Germans losing patience with Greece, most want it out of euro: poll

A man walks past a shop in Thessaloniki on June 2, 2015, in Greece, where fears are mounting of the country defaulting on its debts, which could force it out of the eurozone (AFP Photo/Sakis Mitrolidis)
Germans are losing patience with Greece after the protracted debate over its debt crisis and more than half want it to leave the euro zone, according to an opinion poll by ZDF television published on Friday.
The Politbarometer poll showed a sharp swing against Athens in recent months – a similar ZDF survey in January found just a third of Germans wanted Greece to leave and 55 percent to stay.
Friday\’s poll found 51 percent of Germans wanted Greece to leave the single currency, and 70 percent were opposed to any further concessions toward Athens by the European Union.

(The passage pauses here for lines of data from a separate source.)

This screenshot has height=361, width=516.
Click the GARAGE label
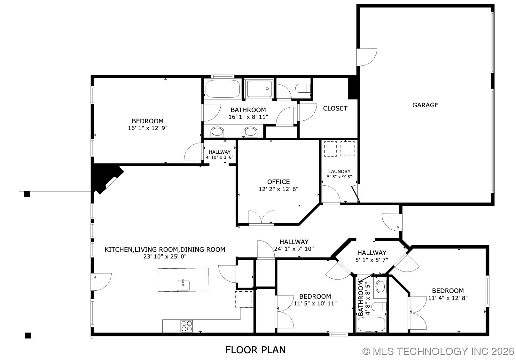tap(425, 105)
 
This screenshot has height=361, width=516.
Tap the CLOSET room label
tap(335, 108)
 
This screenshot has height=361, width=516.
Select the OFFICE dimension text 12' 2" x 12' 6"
tap(278, 189)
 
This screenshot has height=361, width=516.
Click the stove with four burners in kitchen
tap(187, 326)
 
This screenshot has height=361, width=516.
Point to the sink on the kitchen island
tap(183, 285)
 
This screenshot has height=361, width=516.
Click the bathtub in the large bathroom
tap(223, 89)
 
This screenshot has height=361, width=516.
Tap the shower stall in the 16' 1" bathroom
tap(259, 89)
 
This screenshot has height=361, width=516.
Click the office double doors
tap(261, 218)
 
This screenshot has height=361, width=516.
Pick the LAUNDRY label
tap(339, 172)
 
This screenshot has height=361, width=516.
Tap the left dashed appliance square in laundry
tap(330, 149)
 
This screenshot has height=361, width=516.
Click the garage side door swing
tap(368, 58)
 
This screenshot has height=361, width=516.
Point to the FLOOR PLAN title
tap(255, 350)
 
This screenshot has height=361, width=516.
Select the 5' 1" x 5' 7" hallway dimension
tap(371, 260)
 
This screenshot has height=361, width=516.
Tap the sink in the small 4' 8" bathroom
tap(380, 286)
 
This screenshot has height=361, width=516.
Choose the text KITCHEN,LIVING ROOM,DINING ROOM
tap(165, 250)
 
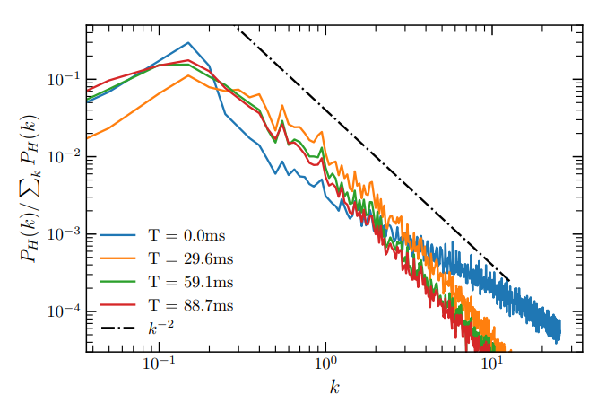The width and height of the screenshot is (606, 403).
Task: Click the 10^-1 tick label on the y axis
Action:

Chancellor Angela Merkel urged Greece and its creditors on Friday to keep pushing for a cash-for-reforms deal after negotiations hit stalemate, while Athens refused to back down and accused the IMF of using pressure tactics.
Separately, a leader of the radical Left party in Germany that has long defended efforts to rescue Greece, said an orderly euro zone exit would make sense provided the European Central Bank (ECB) took steps to ensure that the new Greek currency "doesn\’t collapse into the ground."
Sahra Wagenknecht added that one conceivable plan would be to re-introduce Greece\’s old currency, the drachma, but make sure the ECB continues to support it "so that it isn\’t devalued more than about 30 percent."